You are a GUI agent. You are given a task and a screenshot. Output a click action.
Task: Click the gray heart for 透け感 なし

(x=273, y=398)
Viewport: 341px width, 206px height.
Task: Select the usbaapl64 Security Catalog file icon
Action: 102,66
────────────────
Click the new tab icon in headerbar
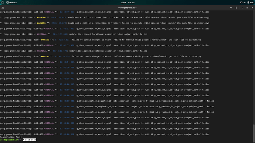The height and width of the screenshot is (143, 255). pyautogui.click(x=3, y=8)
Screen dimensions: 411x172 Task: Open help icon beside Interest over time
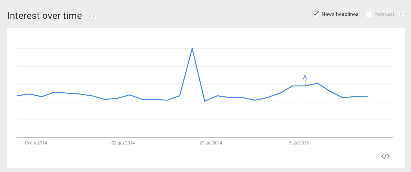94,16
────────────────
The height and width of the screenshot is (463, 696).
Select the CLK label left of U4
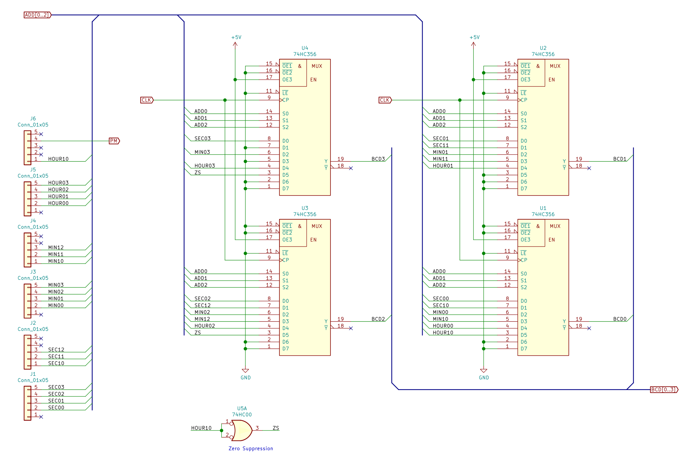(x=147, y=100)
────────────────
Aim:
Pick out every line above that contains the string "icon" and copy each one.

Exercise answer:
Task: Select the usbaapl64 Security Catalog file icon
Click the new tab icon in headerbar
Screen dimensions: 411x172 Task: Open help icon beside Interest over time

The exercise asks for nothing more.